Negatywny wpływ na wyniki finansowe Grupy Lotos miały spadające notowania ropy naftowej i gazu ziemnego oraz niższy wolumen sprzedaży obu surowców. Pozytywnie  na kondycję koncernu oddziaływała za to coraz lepsza struktura sprzedaży produktów rafineryjnych. Chodzi zwłaszcza o 5,9-proc. wzrost wolumenu sprzedanego oleju napędowego oraz 8,9-proc. spadek wolumenu sprzedanego ciężkiego oleju opałowego. Na pierwszym z tych produktów uzyskiwane marże są znacznie lepsze niż na drugim.

Opublikowany dziś rano raport okresowy zawiera wyniki finansowe zbieżne z szacunkami, które opublikowała spółka na początku sierpnia.

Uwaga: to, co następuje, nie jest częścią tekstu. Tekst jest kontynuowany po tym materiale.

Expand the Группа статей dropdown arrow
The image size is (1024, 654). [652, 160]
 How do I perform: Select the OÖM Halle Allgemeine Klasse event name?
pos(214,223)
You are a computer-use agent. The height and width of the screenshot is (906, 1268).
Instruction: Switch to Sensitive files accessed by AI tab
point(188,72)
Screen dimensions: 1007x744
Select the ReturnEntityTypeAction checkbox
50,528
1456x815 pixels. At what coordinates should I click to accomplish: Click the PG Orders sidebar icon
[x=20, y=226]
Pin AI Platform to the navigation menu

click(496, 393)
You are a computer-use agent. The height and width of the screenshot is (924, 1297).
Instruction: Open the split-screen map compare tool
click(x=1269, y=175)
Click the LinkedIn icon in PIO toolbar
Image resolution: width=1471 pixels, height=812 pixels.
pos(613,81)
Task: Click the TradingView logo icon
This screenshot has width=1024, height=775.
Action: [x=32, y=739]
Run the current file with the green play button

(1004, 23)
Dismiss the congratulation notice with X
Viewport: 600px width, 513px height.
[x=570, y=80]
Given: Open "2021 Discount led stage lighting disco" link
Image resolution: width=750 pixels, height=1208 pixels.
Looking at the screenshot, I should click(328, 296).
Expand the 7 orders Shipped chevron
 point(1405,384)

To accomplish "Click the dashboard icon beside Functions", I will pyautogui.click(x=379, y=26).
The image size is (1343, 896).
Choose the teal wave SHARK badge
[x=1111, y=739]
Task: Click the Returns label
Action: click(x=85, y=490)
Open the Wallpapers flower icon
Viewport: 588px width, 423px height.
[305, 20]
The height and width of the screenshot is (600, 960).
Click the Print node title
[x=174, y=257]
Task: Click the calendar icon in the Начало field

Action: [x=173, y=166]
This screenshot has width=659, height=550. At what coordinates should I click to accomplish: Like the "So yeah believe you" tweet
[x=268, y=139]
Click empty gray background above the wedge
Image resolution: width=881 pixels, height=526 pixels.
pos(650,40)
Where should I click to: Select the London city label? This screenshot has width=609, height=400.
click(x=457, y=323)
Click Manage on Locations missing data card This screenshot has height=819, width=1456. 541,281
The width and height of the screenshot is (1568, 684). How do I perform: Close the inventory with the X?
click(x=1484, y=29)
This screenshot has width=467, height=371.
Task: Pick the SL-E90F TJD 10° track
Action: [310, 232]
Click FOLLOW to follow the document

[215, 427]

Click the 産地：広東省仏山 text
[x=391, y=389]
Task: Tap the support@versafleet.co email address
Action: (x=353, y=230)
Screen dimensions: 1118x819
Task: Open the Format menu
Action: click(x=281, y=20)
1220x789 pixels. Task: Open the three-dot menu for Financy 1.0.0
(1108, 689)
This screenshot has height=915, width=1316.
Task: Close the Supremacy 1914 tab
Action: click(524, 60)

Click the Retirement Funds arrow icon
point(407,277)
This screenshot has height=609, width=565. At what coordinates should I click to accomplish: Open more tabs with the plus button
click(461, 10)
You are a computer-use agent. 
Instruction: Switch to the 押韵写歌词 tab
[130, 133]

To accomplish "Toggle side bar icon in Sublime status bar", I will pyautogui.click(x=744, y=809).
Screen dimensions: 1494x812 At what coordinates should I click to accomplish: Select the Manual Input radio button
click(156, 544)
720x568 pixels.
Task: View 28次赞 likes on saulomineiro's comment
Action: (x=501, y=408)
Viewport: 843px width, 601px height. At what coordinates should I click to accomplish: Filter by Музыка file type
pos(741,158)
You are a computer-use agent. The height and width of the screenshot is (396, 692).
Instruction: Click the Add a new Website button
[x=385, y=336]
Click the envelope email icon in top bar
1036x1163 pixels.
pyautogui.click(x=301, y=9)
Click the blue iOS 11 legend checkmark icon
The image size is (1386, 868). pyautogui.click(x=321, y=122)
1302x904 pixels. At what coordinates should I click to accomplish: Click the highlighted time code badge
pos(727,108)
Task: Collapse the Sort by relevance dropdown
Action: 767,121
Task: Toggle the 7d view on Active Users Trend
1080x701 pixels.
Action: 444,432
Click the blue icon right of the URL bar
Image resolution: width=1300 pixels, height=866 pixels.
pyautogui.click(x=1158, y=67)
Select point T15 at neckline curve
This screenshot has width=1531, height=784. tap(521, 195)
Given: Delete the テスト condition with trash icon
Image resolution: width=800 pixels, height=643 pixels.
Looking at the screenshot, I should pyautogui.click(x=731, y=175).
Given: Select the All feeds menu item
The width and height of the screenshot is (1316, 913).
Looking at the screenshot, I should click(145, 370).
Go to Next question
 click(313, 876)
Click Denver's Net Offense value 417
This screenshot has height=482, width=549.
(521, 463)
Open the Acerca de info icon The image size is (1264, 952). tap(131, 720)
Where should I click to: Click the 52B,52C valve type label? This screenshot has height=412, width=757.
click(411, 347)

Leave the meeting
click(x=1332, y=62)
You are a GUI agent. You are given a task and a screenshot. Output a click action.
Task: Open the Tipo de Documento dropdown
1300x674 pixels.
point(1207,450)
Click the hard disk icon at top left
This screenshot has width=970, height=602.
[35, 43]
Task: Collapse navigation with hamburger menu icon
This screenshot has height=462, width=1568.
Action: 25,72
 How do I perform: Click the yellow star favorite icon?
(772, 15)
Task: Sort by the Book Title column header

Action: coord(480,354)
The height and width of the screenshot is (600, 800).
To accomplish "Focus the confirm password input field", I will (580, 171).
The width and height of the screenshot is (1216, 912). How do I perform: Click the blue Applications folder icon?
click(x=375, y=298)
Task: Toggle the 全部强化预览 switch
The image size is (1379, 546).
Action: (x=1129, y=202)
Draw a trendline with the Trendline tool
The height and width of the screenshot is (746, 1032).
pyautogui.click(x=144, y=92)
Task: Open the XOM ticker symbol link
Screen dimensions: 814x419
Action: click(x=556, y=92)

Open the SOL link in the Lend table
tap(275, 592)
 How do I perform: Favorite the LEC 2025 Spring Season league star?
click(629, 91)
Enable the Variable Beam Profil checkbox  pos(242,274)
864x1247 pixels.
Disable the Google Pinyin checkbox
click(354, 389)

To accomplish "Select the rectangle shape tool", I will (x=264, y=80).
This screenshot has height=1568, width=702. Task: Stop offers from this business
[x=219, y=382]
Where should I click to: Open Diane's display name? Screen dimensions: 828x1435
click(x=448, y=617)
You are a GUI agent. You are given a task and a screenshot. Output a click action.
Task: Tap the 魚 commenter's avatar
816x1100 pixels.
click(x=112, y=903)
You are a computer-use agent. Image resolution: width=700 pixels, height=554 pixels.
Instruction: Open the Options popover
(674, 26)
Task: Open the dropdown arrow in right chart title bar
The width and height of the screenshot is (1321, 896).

Grupa Lotos podała ponadto, że w dniach 20 czerwca - 27 lipca 2019 r. zatrzymano wydobycie na bałtyckim złożu B8 w celu przeprowadzenia naprawy tzw. pokładu głowicowego i jego podpór. Spółka szacuje wpływ postoju na wynik EBITDA segmentu wydobywczego na około 28,6 mln zł, który z uwagi na harmonogram sprzedaży wydobywanej ropy będzie widoczny w wynikach za III kwartał.

W II kwartale koncern zakończył prace budowlano-montażowe obiektów realizowanych w ramach projektu EFRA. Kluczowa instalacja, czyli kompleks koksowania, osiągnął 26 czerwca tzw. potwierdzony stan gotowości do rozruchu (RFSU). W następstwie tego rozpoczęto rozruch, na który składają się liczne próby i testy. Zgodnie z wcześniejszymi informacjami, Grupa Lotos oczekuje efektów finansowych uruchomienia kompleksu koksowania w IV kwartale tego roku.